Hobrecht studied law at the Universities of Königsberg (Kaliningrad), Leipzig and Halle. From 1841 to 1844 he worked at courts in Elbing (Elbląg), Graudenz (Grudziądz) and Marienwerder (Kwidzyn) in West Prussia and was deputy head of the district administration in Rybnik and Grottkau (Grodków) in Prussian Silesia from 1847 to 1849. Until 1860 he held several administrative positions in Posen (Poznan), Gleiwitz (Gliwice) and Marienwerder. In 1860 Hobrecht began to work at the Prussian Ministry of the Interior. In 1863 he became mayor of Breslau, as such also a member of the Prussian House of Lords.

Hobrecht succeeded Carl Theodor Seydel as mayor of Berlin in 1873. His younger brother James Hobrecht already served as head of Berlin's municipal planning administration and was responsible for the so-called Hobrecht-Plan, which coined the modern structure of the city of Berlin.

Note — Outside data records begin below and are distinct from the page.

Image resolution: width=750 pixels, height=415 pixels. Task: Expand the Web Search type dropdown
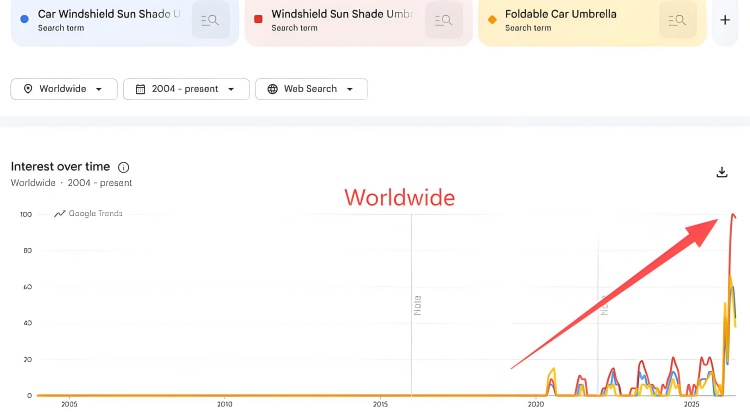coord(311,89)
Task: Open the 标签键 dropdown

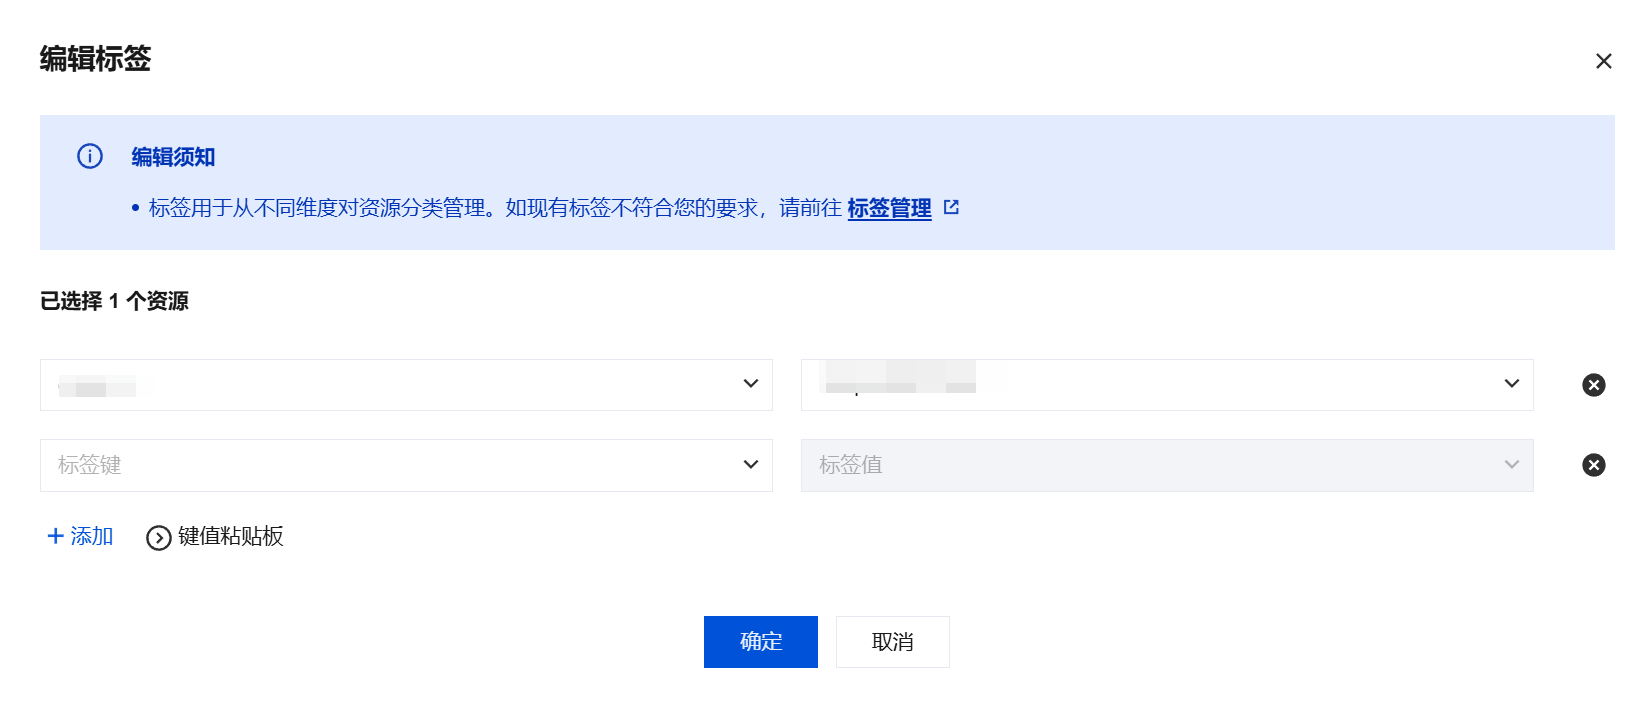Action: tap(406, 465)
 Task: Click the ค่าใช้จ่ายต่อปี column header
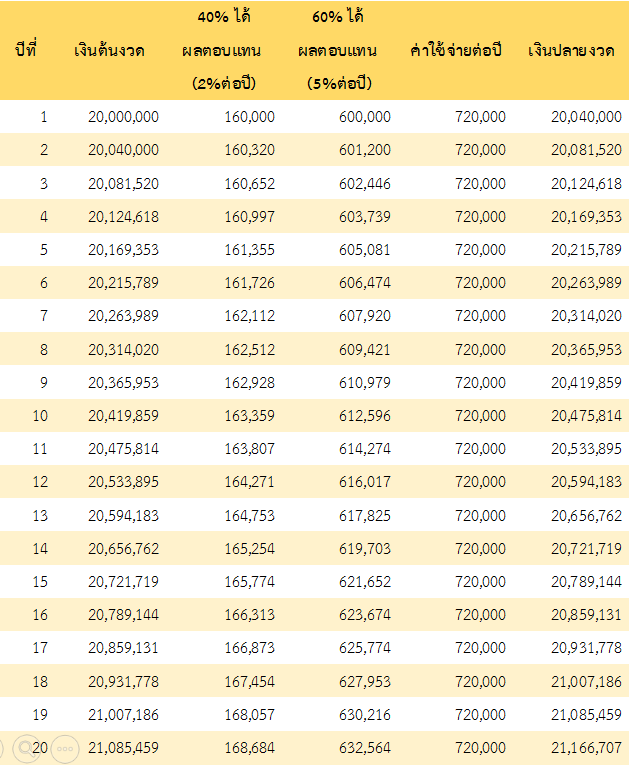coord(456,50)
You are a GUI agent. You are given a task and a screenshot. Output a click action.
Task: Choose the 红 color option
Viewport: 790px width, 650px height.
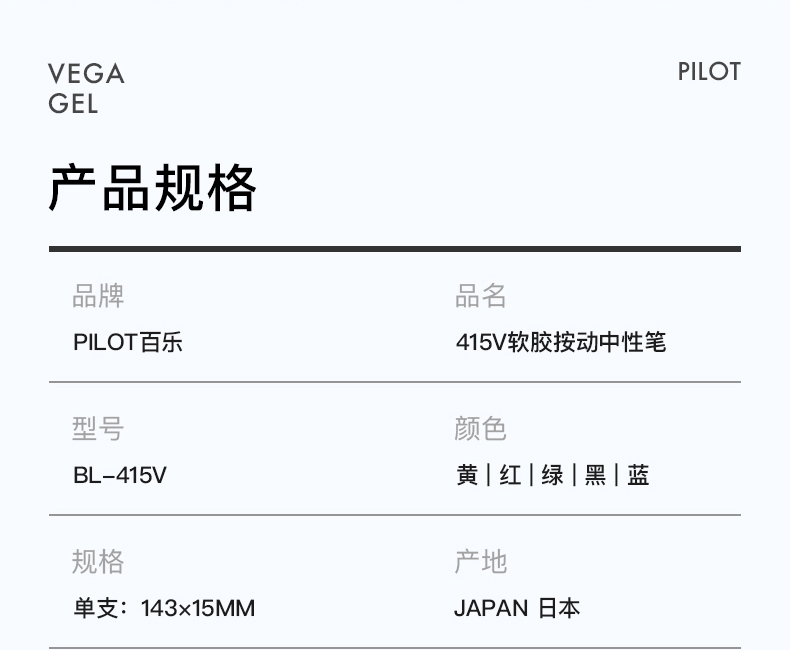click(510, 475)
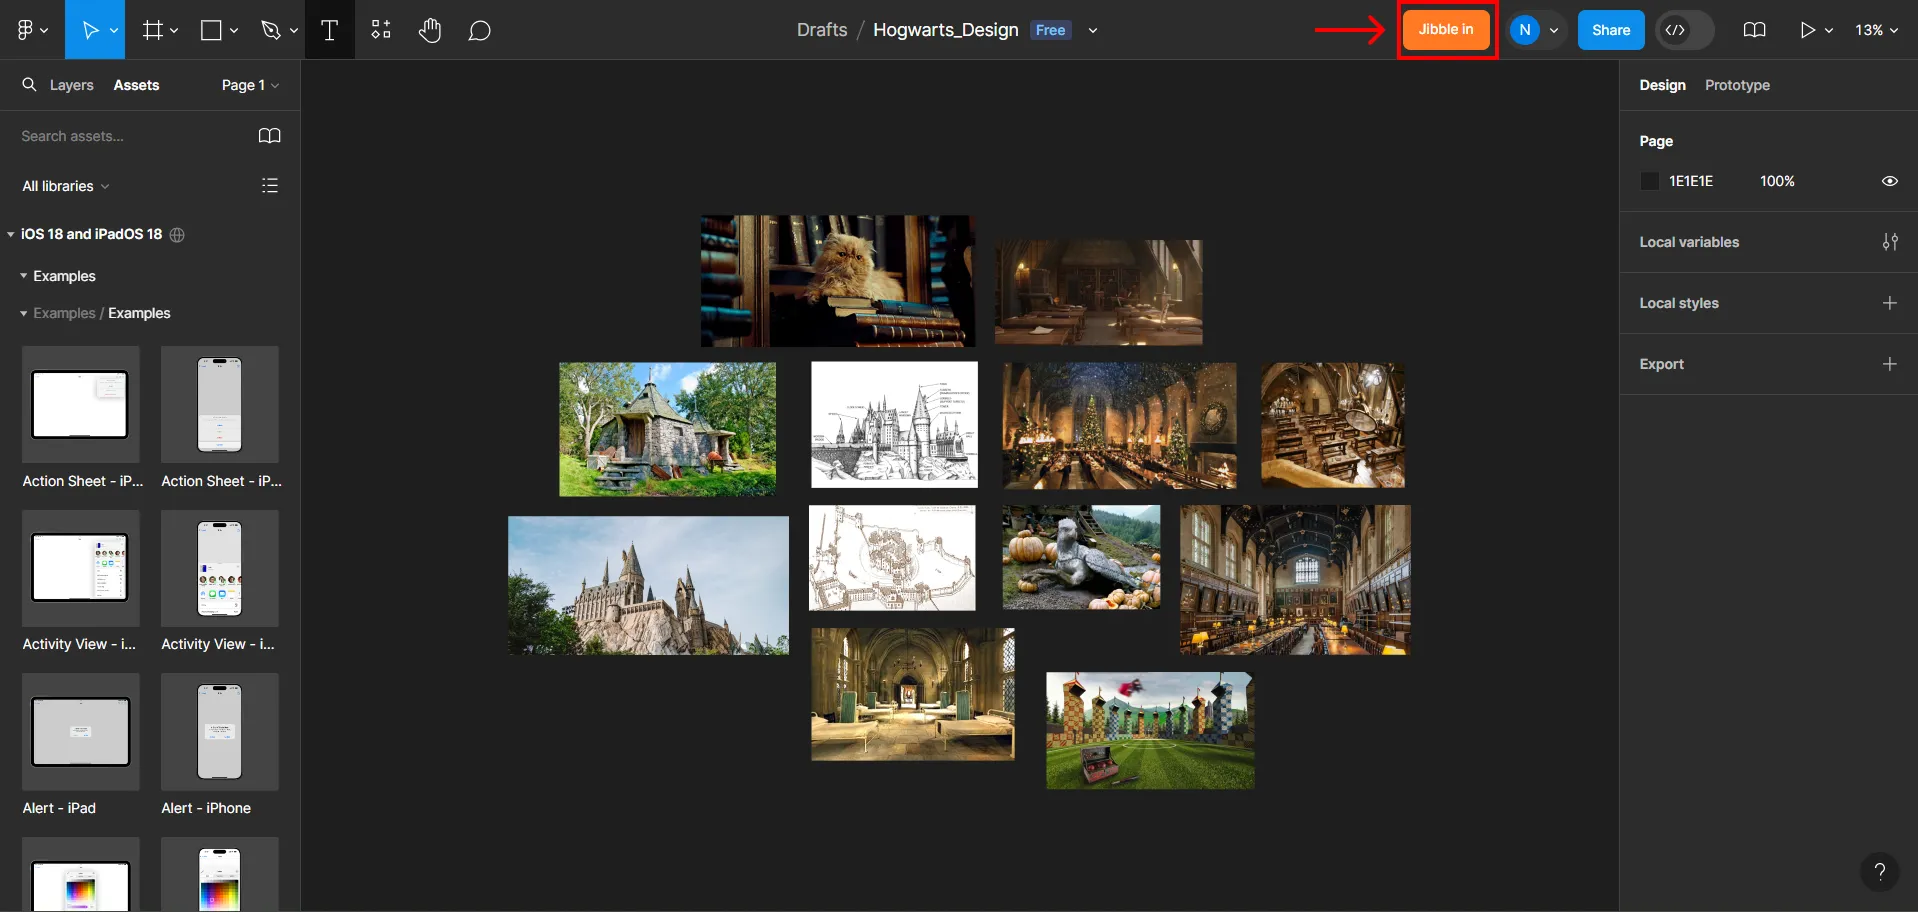Switch assets to list view
The width and height of the screenshot is (1918, 912).
click(x=269, y=186)
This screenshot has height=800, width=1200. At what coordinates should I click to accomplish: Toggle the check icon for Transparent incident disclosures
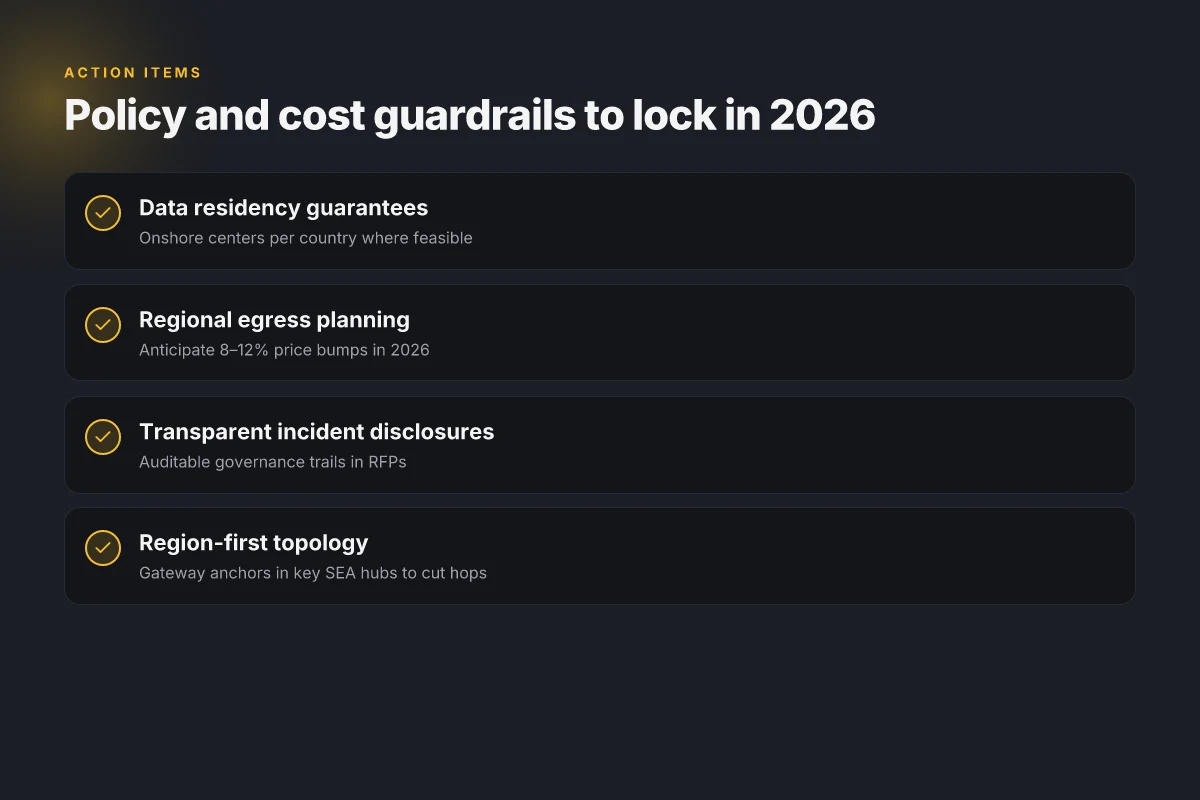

His attempts to incorporate the suburbs of Charlottenburg and Köpenick and the districts of Teltow in the south and Niederbarnim in the north into Berlin's administration were unsuccessful and led to his resignation in 1878. He then served as Prussian minister of finances from 1878 to 1879 but soon came into conflict with Chancellor Otto von Bismarck. After his dismissal he ran for the German National Liberal Party and was elected a member of the Prussian House of Representatives in 1880, a mandate he would hold until his death in 1912. Hobrecht also became a member of the German Reichstag, representing the Marienwerder 1 constituency from 1881 to 1884 and Marienwerder 3 from 1886 to 1890.

On his 80th birthday, 14 August 1904, Hobrecht became an Honorary citizen of Berlin. He died on 7 July 1912 in Lichterfelde (Berlin).